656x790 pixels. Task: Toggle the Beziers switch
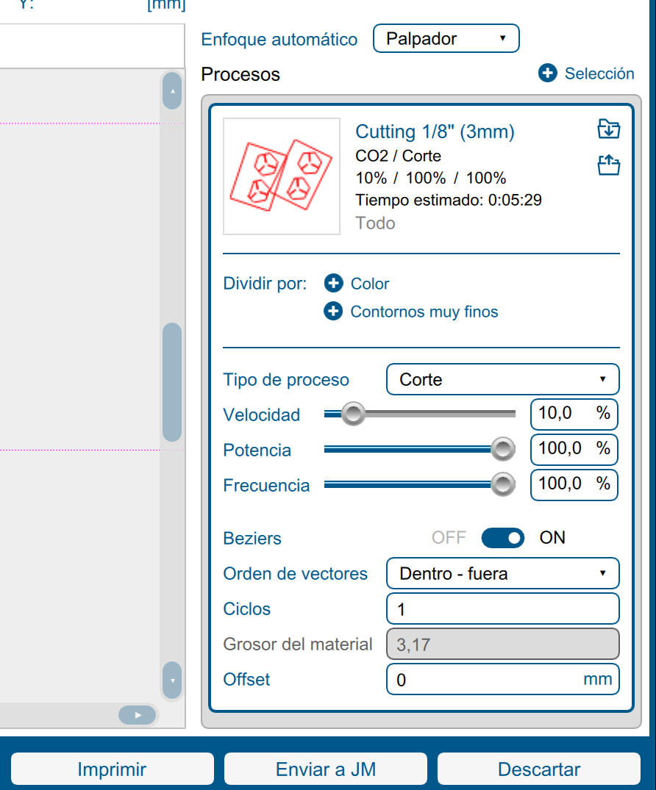click(x=503, y=538)
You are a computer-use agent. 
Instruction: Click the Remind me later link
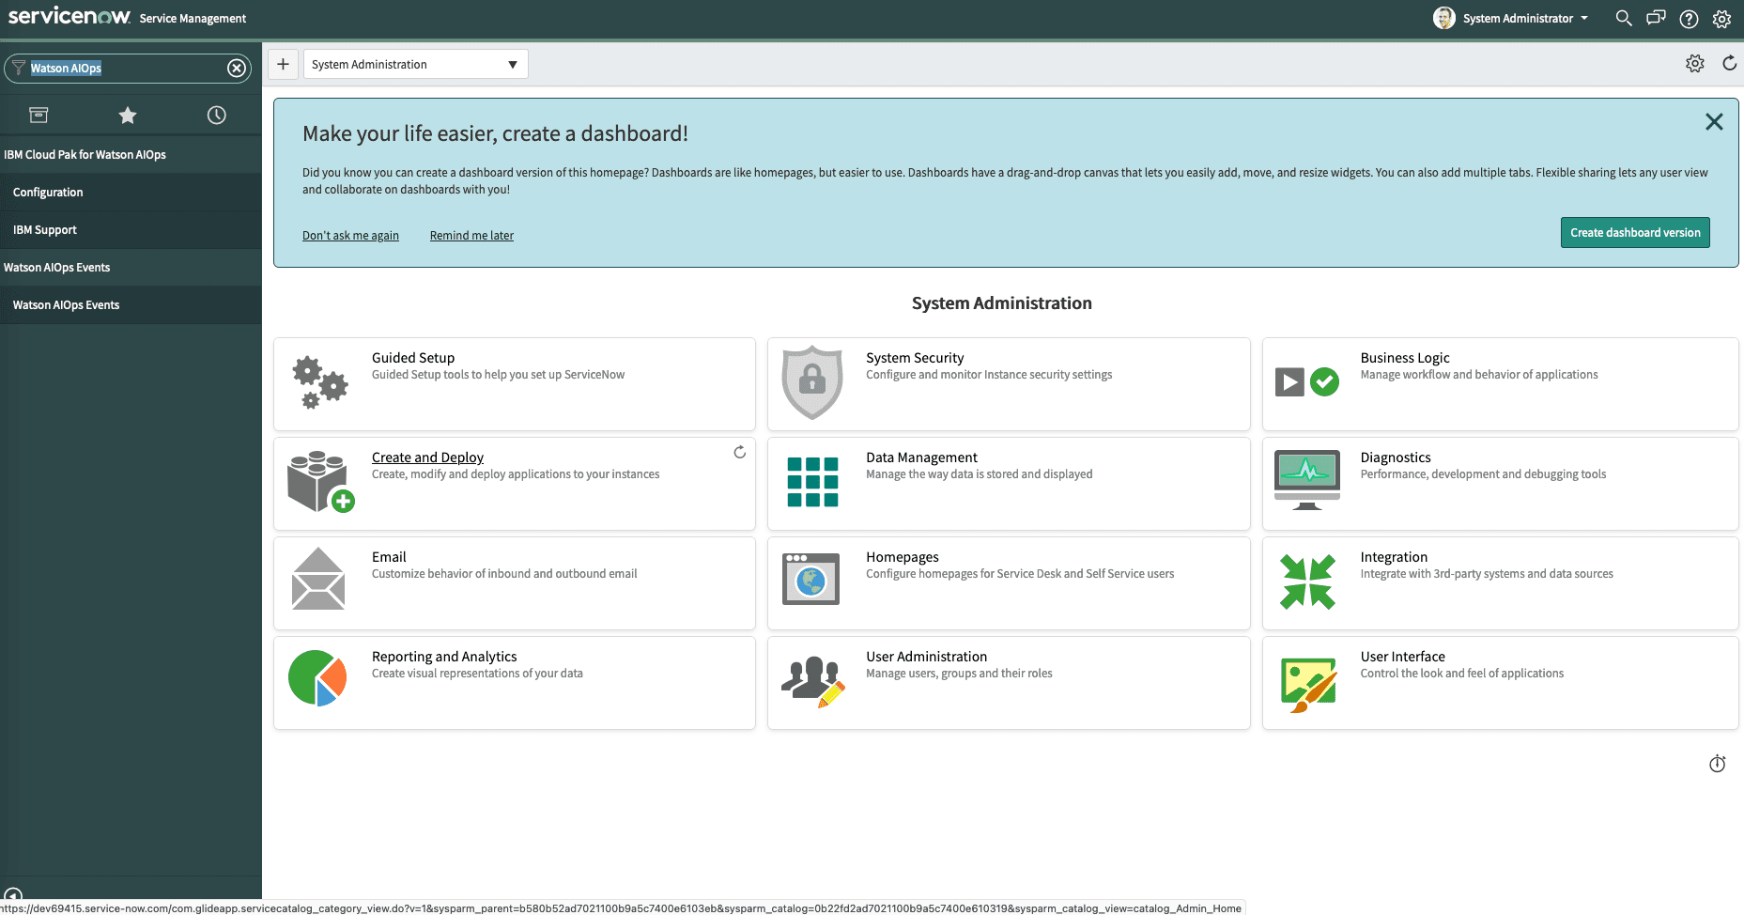[471, 236]
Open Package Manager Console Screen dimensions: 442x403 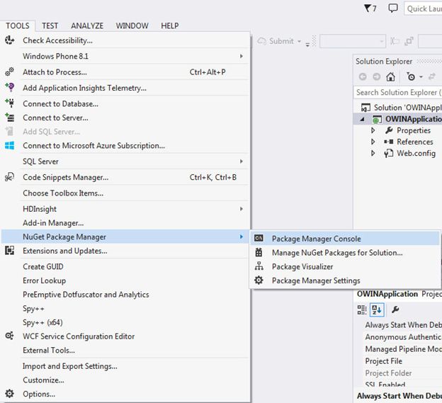[x=316, y=239]
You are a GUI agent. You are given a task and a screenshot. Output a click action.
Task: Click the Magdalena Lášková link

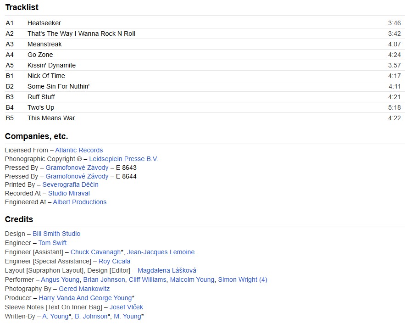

» Exercise goal: Transcribe exactly the line that contains "You are a GUI" and each line after it through the end of the listing. Leave out the pictures.

» Reply to the task:
You are a GUI agent. You are given a task and a screenshot. Output a click action.
Task: Click the Magdalena Lášková link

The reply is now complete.